What are you, a fucking parrot? “Yeah, he’s learning, Sean. I told you, it won’t happen again.”
“I lost money on this fight, because of your learner here.”
“And I’ll make it good.”
“Oh, you’ll make it good.”
“Jesus, Sean, I said I’ll make it good. You should know that by now.”
“The fuck is that supposed to mean?”
Oh sweet Christ is this necessary? “It means, Sean, that I’ll make it right. Pretty straightforward, really.”
“Taking a tone with me now?”
Sol stills the anger in his chest, keeps his teeth from clenching. He’s been through worse than this, he’s learned control. None of this matters, anyway, not a lick of it. The things he’s seen and done and seen and done again. Sean Harrity doesn’t fucking matter, now or ever. It’s a solid, smooth and slippery life Sol’s learned to lead, by now – over-learned, maybe, with these unnatural years added and re-added to his total, a thing he doesn’t like to think of – a life where nothing is able to grab hold of him and hang on, pull him down.
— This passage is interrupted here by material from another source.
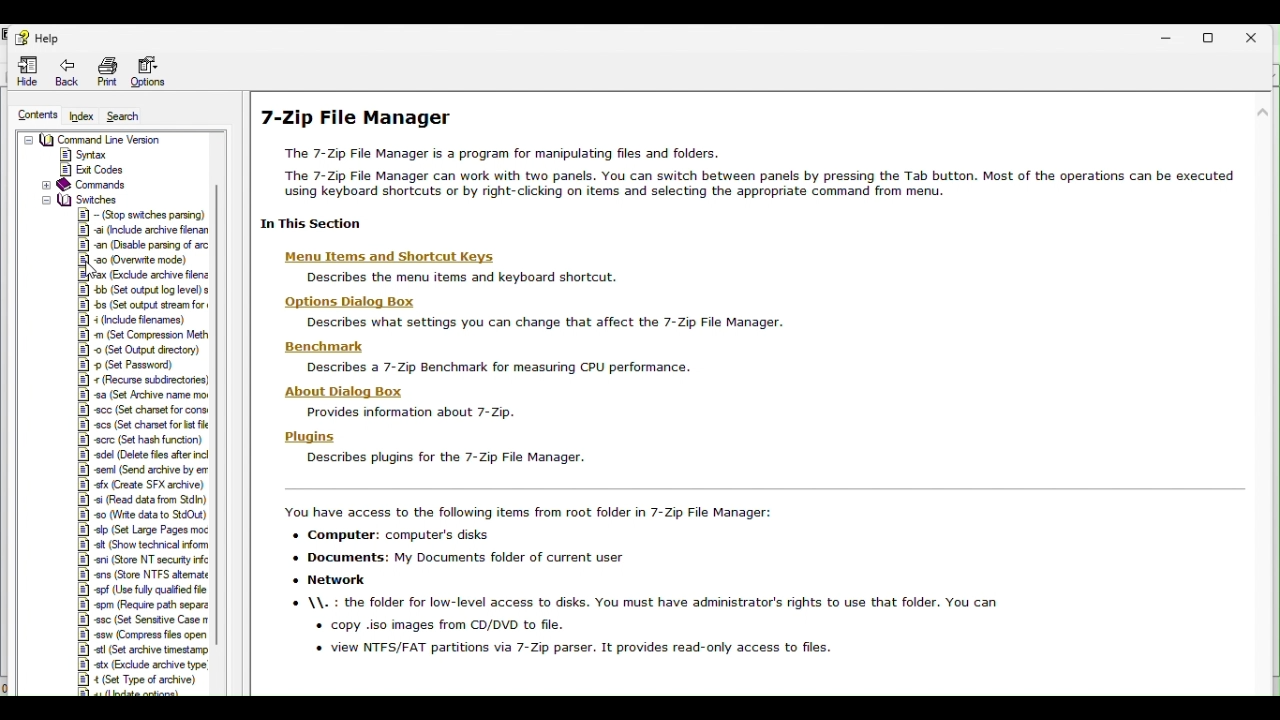 The image size is (1280, 720). What do you see at coordinates (392, 257) in the screenshot?
I see `| Menu ltems and Shortcut Keys` at bounding box center [392, 257].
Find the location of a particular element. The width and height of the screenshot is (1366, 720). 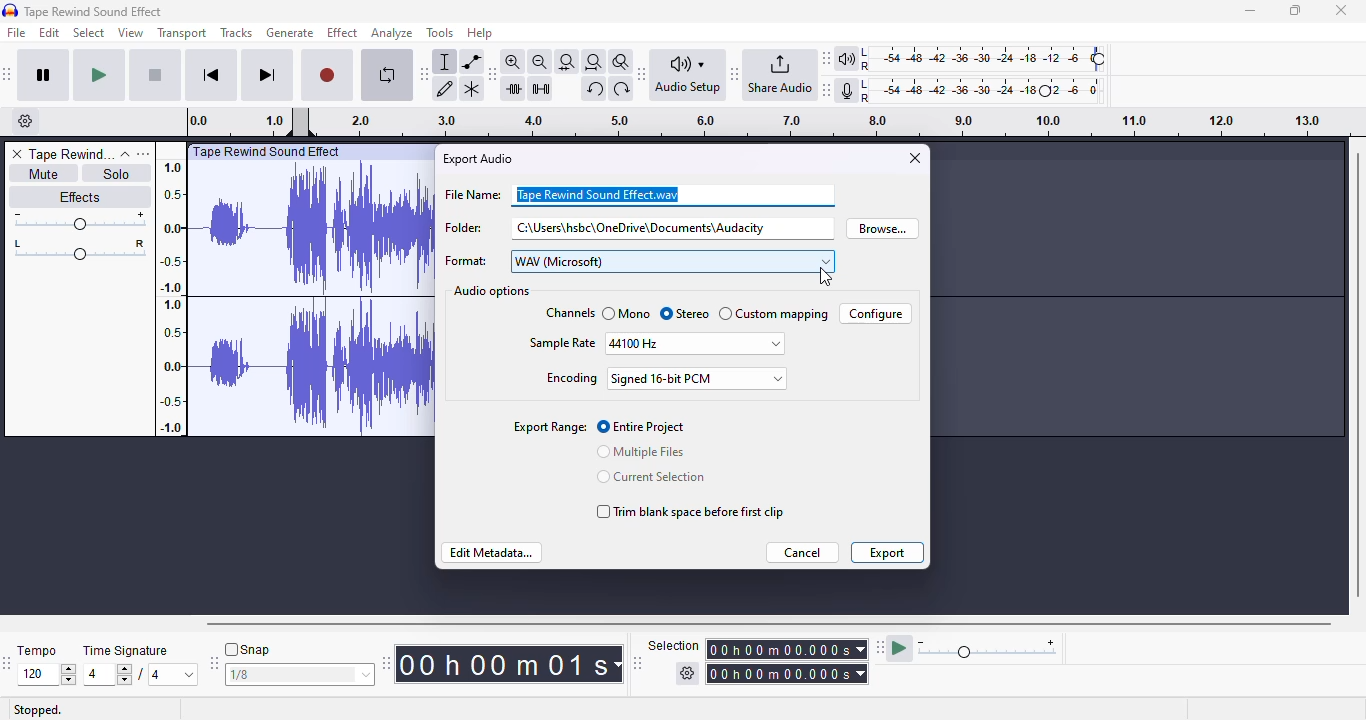

sample rate is located at coordinates (658, 343).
This moment, now, is just one more thing trying to claim him but it won’t, same as the rest, the good or the bad. Who knows if this moment will come back again, after all, in one way or another. Sol might dream poorly of a night, but this mode of being is a surprisingly liberating way to go through his days, really, skipping across the surface of things like a stone chucked flat at a pond. Solid, smooth, slippery.
He’s calm again now, his jaw loose. Sean’s just another actor, playing his role. Best just to get on with it. “Course not, Sean. I just want to make this right. I made a mistake, and I’ll get it sorted, me and Big Nancy here. It’s my responsibility, and I’ll make it right. Like I always have.”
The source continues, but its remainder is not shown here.